→ Aim of the task
Repeat precisely the line in which "This screenshot has height=909, width=1600." occurs and all lines that follow it in the entries below. Pictures must be omitted.

→ Provided records
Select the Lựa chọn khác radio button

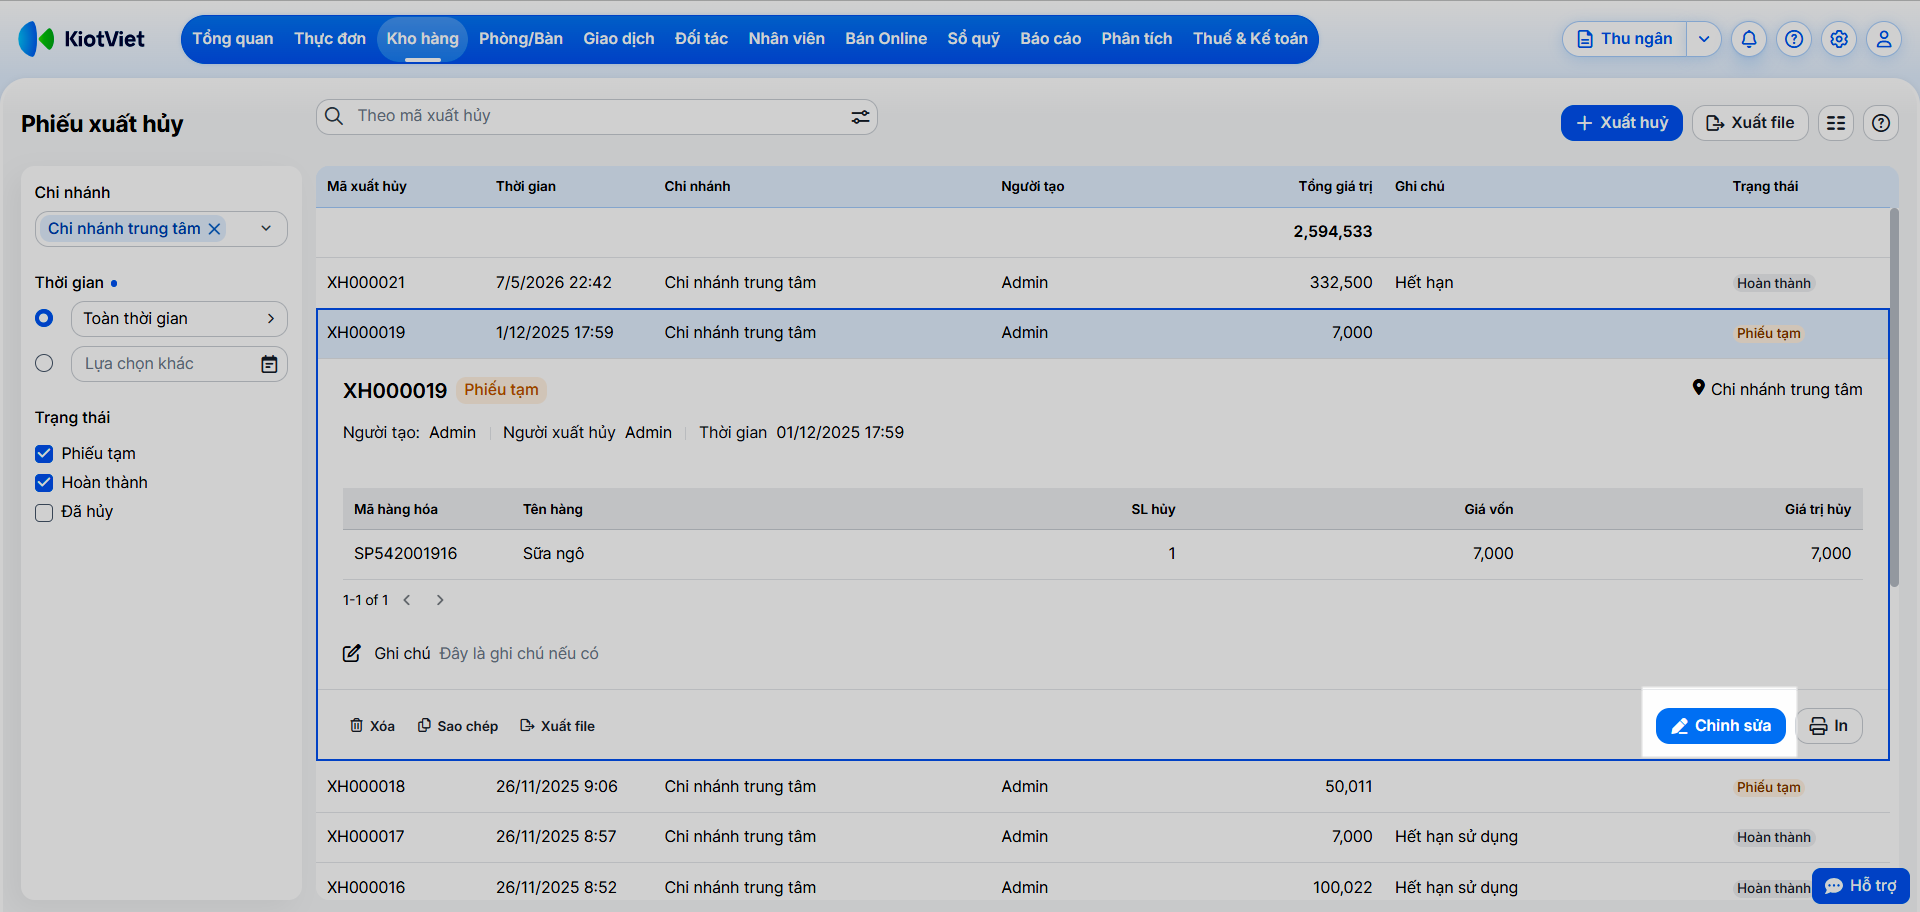44,363
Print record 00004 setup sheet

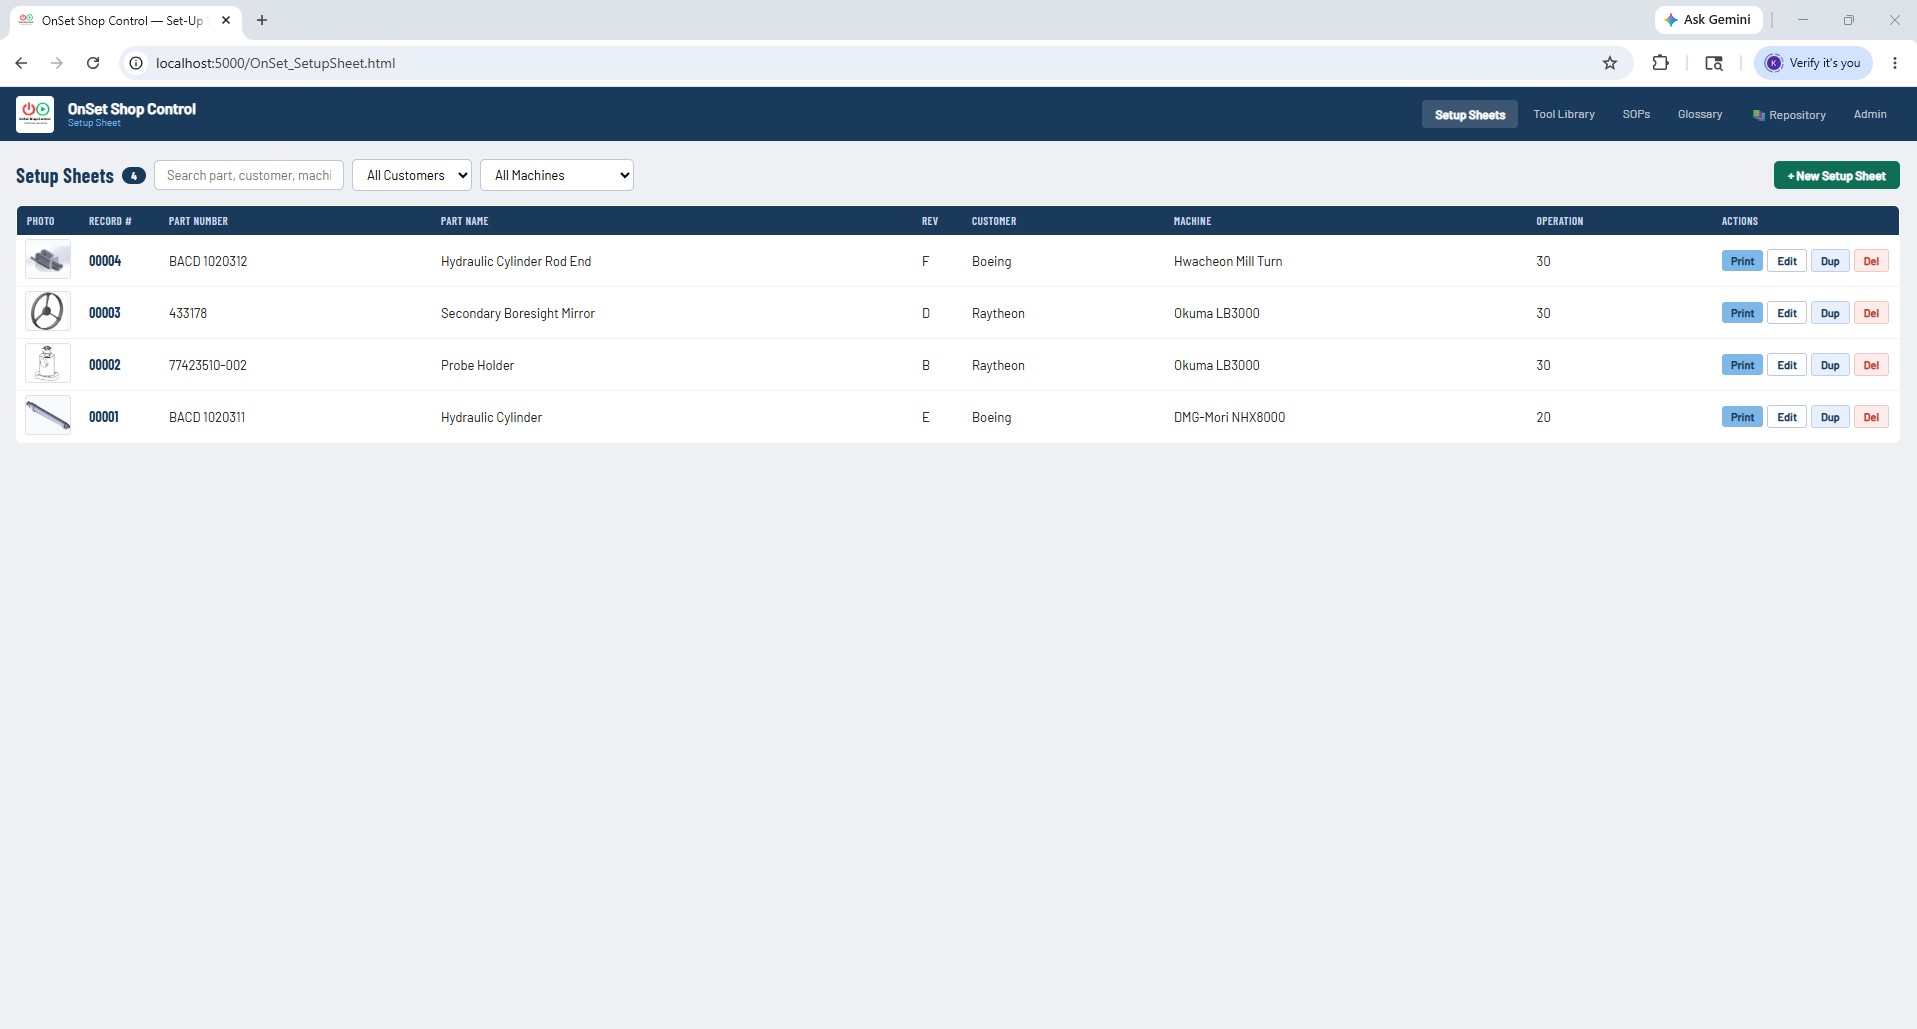coord(1742,261)
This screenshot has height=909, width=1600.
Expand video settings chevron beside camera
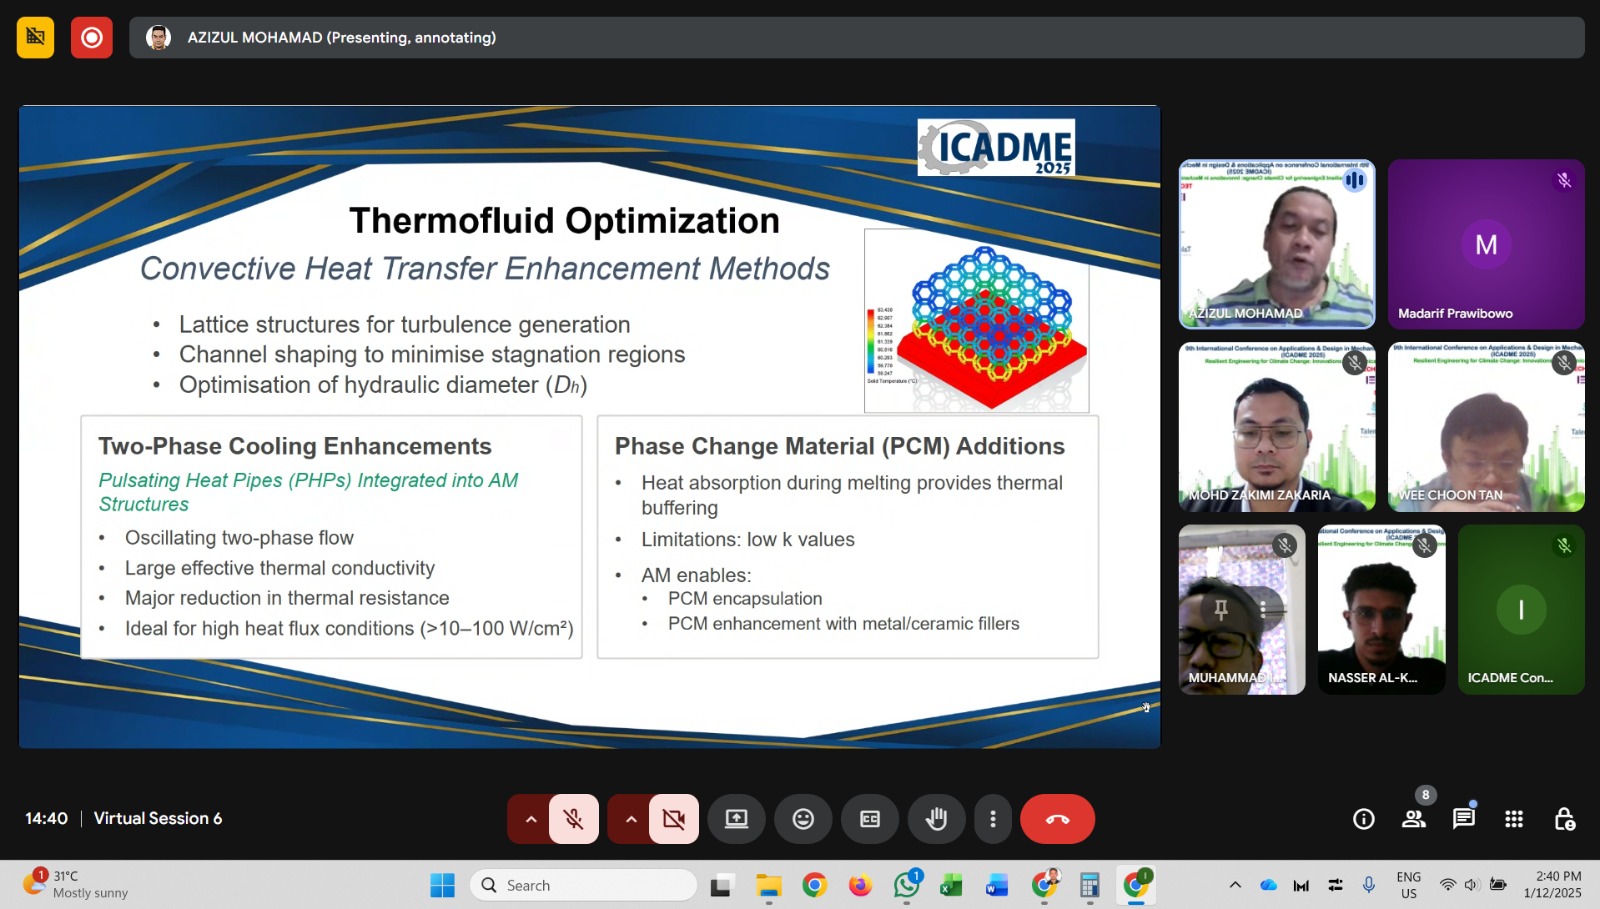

→ Output
This screenshot has height=909, width=1600.
Expand video settings chevron beside camera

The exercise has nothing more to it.